# Dwarf hairgrass from Petco?



## MameJenny (Jun 11, 2012)

When I got some wisteria from Petco the other day, I noticed that they had some dwarf hairgrass in little plastic bags on the shelves. Each bag cost about $6 and had several small clumps of hairgrass in some sort of plant gel. They looked pretty healthy, and were short with no seed-like tops...which, I believe, means they were grown in water? 

Has anyone bought these? Did they survive and grow well?


----------



## Canis (Apr 15, 2013)

I got them for my 3g NPT, and within three months it covered the entire bottom of the tank. As long as you have good lighting and a good substrate, it should do fine.


----------



## lilnaugrim (Mar 27, 2013)

Yeah, I've bought them before. Hairgrass are heavy root feeders so if you have a soil based tank they will do very well in that, otherwise you'll have to add root tabs to keep them growing. They are moderate growers so don't expect them to carpet your tank overnight of course but in a few months with the right nutrients and light they will be just fine! What kind of light do you have?


----------



## MameJenny (Jun 11, 2012)

Thanks! I have organic soil and gravel substrate, so I think it should be fine for hairgrass. I grew hairgrass in this tank once before, but got discouraged and removed it when 90% of it turned into mush...but I've read now that it does that sometimes when it's getting used to being grown in water. Is that true?

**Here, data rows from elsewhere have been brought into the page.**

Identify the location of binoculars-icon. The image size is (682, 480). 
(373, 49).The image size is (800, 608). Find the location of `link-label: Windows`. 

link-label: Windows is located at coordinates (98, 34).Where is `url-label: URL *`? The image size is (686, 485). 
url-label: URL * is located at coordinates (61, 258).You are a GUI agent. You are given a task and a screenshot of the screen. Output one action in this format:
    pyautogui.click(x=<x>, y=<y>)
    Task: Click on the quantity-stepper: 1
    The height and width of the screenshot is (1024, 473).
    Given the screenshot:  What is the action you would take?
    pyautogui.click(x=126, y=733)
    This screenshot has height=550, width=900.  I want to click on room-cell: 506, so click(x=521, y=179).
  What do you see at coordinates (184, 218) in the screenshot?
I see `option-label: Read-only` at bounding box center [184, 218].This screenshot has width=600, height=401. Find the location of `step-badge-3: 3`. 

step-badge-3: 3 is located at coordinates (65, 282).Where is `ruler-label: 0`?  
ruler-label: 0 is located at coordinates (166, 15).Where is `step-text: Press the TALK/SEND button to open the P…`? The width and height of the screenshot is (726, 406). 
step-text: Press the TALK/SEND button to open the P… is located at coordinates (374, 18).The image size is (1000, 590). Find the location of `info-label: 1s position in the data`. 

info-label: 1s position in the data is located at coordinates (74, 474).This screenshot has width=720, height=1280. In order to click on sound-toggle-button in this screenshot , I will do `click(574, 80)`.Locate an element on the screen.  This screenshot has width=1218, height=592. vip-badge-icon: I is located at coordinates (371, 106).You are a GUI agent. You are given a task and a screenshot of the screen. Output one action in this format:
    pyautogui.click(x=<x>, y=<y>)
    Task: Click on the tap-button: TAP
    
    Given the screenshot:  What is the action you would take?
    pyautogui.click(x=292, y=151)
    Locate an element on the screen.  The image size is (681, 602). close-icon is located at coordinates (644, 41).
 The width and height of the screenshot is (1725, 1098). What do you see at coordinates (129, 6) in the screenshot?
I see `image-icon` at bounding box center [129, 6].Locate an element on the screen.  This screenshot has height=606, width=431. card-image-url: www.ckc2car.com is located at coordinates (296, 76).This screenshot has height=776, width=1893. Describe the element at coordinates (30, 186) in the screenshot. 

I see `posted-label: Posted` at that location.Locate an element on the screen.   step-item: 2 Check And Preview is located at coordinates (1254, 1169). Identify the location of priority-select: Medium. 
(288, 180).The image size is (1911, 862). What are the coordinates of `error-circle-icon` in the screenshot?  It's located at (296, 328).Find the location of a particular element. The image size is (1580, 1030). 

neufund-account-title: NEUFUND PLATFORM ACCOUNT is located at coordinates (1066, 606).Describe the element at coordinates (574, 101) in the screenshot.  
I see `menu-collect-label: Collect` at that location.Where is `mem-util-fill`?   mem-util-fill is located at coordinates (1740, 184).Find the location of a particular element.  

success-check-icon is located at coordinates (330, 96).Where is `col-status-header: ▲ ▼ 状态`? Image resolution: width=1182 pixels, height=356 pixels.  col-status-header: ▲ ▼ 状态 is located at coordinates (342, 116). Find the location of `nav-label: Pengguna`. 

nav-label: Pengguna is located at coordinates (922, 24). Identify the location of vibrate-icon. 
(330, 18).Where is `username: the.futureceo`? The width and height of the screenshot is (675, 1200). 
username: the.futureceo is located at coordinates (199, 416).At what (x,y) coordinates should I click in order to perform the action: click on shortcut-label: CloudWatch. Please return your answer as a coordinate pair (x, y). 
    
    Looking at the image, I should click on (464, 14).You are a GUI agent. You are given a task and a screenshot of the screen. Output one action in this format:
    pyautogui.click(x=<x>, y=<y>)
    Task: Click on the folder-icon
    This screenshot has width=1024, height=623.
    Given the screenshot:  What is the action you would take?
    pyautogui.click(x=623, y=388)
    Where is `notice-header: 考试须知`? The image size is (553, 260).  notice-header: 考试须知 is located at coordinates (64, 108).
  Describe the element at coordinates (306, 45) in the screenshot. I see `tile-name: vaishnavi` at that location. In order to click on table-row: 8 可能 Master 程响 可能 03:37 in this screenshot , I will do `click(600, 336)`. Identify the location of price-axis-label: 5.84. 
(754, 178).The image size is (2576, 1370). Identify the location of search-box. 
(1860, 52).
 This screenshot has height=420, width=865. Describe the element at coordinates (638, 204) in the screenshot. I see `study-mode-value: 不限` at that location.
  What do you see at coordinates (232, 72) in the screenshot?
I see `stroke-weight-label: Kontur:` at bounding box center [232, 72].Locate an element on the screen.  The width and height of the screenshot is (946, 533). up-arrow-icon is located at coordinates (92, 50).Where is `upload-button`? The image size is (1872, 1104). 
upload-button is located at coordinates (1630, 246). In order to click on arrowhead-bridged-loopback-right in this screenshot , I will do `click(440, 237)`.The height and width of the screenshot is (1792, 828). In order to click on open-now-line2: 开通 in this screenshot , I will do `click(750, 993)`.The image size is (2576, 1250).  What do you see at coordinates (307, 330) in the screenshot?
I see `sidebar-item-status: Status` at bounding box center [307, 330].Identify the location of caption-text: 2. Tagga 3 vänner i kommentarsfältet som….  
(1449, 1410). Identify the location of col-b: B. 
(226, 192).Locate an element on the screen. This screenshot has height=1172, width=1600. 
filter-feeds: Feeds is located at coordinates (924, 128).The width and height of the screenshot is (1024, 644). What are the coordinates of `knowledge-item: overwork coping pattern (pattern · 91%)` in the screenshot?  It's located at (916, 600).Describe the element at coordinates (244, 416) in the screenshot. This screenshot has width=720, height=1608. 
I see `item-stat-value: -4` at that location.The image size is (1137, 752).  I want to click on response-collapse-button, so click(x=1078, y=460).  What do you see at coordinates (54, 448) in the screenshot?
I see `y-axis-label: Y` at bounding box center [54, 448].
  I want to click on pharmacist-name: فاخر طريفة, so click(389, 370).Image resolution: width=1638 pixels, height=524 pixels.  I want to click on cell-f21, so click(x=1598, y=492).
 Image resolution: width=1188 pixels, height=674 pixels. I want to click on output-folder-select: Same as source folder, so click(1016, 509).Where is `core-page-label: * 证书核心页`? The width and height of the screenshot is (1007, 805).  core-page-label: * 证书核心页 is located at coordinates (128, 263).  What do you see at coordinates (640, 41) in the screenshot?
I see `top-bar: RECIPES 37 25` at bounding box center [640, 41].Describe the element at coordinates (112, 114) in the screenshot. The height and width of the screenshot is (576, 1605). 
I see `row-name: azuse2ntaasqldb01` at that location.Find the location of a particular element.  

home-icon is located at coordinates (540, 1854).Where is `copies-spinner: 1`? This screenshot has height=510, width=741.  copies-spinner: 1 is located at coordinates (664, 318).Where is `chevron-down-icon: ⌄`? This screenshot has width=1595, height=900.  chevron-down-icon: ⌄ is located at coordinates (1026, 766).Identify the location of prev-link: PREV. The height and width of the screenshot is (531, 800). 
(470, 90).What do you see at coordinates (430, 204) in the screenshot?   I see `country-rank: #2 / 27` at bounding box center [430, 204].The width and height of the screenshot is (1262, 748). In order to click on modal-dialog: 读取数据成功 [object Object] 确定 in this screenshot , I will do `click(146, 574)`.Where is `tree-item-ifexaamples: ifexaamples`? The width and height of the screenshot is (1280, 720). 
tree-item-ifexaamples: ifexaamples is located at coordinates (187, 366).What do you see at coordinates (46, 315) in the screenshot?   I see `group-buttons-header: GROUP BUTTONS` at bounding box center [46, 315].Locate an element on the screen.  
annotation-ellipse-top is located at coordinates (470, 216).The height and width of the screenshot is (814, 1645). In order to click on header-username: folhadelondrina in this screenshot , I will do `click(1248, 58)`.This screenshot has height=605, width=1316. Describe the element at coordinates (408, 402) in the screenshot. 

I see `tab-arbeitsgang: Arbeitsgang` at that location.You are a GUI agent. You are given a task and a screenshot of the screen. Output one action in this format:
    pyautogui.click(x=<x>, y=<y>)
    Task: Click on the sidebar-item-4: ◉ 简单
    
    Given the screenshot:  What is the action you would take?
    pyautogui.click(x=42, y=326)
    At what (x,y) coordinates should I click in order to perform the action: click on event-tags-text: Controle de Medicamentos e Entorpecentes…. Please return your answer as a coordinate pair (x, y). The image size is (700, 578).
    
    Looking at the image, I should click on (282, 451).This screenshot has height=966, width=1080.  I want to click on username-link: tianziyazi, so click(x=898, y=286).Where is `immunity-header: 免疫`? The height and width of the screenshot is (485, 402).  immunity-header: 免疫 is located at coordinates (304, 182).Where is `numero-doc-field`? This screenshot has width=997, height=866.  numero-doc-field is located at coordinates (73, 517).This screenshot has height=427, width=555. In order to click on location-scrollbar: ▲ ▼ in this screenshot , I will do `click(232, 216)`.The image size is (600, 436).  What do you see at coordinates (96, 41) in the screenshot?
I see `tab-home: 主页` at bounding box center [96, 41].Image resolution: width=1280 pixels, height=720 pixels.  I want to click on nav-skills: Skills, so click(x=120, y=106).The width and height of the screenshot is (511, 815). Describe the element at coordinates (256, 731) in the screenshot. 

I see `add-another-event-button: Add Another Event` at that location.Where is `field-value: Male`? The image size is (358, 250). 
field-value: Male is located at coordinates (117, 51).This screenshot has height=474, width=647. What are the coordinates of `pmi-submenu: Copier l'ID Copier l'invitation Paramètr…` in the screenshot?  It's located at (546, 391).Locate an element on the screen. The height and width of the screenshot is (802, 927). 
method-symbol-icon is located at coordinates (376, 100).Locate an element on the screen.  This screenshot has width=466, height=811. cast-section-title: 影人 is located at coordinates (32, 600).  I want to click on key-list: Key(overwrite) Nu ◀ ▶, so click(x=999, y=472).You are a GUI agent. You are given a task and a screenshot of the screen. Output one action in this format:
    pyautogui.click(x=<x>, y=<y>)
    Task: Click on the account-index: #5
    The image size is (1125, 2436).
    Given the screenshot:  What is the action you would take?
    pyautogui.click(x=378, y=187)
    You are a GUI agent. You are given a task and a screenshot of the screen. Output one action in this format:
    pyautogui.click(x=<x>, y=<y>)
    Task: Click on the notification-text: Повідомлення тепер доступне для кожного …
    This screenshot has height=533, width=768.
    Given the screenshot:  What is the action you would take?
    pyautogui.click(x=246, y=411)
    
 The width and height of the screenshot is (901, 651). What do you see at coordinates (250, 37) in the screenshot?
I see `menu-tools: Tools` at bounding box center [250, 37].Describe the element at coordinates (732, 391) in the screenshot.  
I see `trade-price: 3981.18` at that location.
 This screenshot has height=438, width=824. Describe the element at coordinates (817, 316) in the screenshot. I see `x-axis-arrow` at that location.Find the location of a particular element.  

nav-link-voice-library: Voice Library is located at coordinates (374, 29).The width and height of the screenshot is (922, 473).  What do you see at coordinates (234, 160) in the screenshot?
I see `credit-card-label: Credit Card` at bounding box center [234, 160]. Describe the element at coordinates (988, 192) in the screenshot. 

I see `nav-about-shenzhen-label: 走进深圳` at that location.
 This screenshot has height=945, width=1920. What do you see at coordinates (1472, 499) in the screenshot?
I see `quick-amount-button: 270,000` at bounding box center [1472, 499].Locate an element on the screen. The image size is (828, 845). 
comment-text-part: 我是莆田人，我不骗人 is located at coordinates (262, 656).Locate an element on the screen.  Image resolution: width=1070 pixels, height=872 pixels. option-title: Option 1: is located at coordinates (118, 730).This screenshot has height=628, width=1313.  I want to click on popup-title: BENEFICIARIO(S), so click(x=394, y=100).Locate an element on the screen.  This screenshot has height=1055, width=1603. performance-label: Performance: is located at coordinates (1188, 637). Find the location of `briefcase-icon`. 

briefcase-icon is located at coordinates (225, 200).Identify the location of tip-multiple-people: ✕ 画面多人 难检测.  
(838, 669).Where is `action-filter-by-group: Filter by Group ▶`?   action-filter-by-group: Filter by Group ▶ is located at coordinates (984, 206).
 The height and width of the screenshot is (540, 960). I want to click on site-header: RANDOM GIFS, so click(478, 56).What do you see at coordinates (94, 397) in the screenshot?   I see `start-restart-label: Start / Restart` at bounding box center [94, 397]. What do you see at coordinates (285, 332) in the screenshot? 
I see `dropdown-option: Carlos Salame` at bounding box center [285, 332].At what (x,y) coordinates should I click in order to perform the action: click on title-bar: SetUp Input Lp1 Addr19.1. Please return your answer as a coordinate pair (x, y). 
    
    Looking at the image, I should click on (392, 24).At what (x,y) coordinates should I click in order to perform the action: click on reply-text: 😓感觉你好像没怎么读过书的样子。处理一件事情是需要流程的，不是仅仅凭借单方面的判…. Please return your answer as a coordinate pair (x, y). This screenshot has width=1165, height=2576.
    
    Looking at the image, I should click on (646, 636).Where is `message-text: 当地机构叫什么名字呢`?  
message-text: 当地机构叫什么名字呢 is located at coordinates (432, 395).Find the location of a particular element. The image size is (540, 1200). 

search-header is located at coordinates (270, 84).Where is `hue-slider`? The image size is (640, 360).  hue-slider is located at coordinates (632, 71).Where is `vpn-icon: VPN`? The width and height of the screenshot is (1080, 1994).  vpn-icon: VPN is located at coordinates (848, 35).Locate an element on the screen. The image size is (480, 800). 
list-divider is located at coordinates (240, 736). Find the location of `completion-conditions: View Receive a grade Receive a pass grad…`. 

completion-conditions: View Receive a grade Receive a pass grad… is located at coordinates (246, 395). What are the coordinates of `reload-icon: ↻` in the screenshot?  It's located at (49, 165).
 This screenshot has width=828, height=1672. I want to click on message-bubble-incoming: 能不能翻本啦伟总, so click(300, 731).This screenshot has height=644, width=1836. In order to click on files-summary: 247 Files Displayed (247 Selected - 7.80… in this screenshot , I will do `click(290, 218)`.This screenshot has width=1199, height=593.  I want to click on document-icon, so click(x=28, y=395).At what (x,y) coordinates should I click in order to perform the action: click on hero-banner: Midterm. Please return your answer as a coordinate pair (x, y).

My light is a 13w 50/50 compact fluorescent. The tank is a 3 gallon and about 8" tall. I may get a better light for the tank at some point. Would the 13w be good enough for hairgrass?


----------



## lilnaugrim (Mar 27, 2013)

Yep, that's called melting although sometimes the plant completely dies if it came from parameters that are much different than your parameters.

As for the light, wattage isn't what grows the plants it's about the Kelvin rating. Kelvin rating is the color temp of the bulb, you want to look for 6,500K also sold as Daylighting although anything 5,000K and up is Daylights so make sure you find on the box what the exact kelvin rating is.


----------



## merrycat (Mar 29, 2014)

Is hair grass similar to pygmy chain swords? Do they stay relatively short?


----------



## lilnaugrim (Mar 27, 2013)

merrycat said:


> Is hair grass similar to pygmy chain swords? Do they stay relatively short?


Pygmy Chains get a little bit bigger I believe, Dwarf Hairgrass stays short mostly, around 5 inches or less depending on your lighting situation. There is Giant Hairgrass that of course gets much bigger.


----------